Alkaptonuric Arthropathy with Periprosthetic Fracture:A Case Report

Alkaptonuria or Ochronosis is an autosomal recessive congenital metabolic error due to absence of enzyme homogentisic acid oxidase. Recently, we had an opportunity to diagnose this condition in one of our patients. An old aged man developed a pathological fracture of femur after a trivial fall at home. He was diagnosed to have intracapsular fracture neck of femur. Intraoperatively we noticed blackish discoloration of femoral head which lead us to investigate the case for alkaptonuria. Hemiarthroplasty was done with Austin moore prosthesis. Patient had cutaneous pigmentation and gross arthritic changes at multiple joints including spine. After one and half year patient developed a periprosthetic fracture of the femur for which open reduction and internal fixation was done. A periprosthetic fracture in ochronotic patient has never been reported till date which makes it a rarer entity. This article presents the clinico-radiologic manifestations of the case with surgical management and a follow up of two years.

A 75-year-old male came with complaints of pain in left hip and unable to bear weight on that side after he had a trivial fall at home. On Roentgen examination he was diagnosed to have intracapsular fracture neck of left femur. Hemiarthroplasty was done with Austin Moore prosthesis. After surgery patient was made ambulatory on second day. Patient was put on regular physiotherapy to maintain normal range of motion. Intraoperatively there was thickened capsule; erosion of overlying cartilage was noted with blackish discoloration of femoral head.

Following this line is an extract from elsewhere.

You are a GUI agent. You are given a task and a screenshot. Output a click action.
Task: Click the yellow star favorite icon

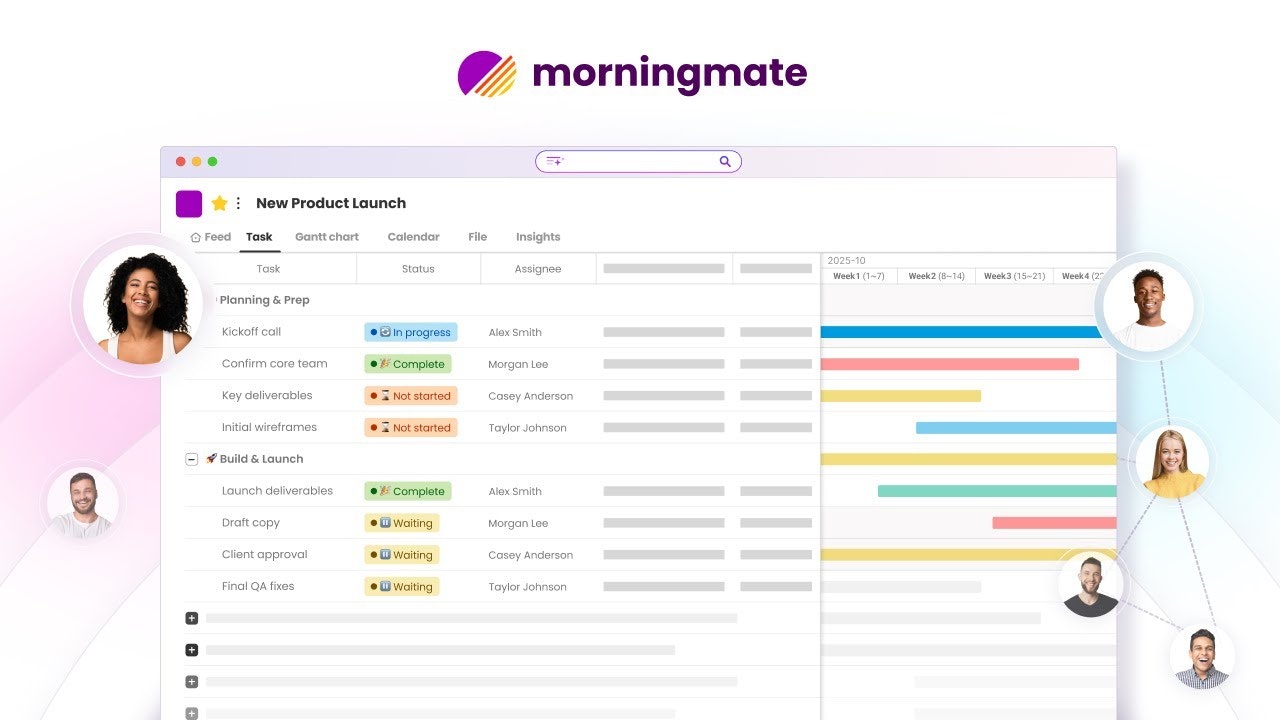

After one and a half year, again he had a trivial fall in his bathroom. Immediately there was swelling in mid thigh and he was unable to bear weight. Radiographs showed periprosthetic fracture in left femur and it was fixed with dynamic compression plate [Table/Fig-1]. Post-operatively non weight bearing mobilization was started after two weeks, partial weight bearing at 6 weeks. He was started with calcium supplements, vitamin D and alendronate therapy. Patient was put on regular physiotherapy to maintain the range of movements in major joints as well as reduce muscle wasting. Patient started full weight bearing at 5 months after radiological union.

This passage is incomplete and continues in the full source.